> **WHAT YOU ARE ASKED TO DO**: Please report how many lines of the items contain the word "perform". Give only the number.

····················

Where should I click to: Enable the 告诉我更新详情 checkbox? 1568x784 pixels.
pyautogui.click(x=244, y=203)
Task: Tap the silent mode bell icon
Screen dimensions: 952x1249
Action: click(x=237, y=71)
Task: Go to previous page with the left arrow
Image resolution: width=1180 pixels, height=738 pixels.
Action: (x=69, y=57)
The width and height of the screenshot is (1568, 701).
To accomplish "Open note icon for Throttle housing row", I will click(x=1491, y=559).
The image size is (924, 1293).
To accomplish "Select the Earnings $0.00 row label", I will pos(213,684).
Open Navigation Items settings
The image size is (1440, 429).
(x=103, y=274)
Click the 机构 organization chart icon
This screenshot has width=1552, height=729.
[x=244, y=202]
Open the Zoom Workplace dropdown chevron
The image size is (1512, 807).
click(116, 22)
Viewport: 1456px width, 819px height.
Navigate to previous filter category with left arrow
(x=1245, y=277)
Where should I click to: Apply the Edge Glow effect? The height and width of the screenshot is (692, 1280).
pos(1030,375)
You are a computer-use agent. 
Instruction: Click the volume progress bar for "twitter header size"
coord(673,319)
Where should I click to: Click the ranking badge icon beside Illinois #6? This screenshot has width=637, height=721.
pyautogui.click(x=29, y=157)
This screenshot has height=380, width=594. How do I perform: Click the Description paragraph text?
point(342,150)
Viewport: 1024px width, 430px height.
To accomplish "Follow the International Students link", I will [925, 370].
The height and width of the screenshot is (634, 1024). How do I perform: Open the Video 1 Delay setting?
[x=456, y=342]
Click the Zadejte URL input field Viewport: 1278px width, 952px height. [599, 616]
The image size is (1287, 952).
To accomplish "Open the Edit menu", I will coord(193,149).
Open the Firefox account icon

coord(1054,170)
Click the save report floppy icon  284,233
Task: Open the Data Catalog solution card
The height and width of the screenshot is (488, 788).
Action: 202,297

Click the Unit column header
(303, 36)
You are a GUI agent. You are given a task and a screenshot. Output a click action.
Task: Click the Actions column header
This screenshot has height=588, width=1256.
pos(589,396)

····················

> **REPLY TO THE EXERCISE**: 2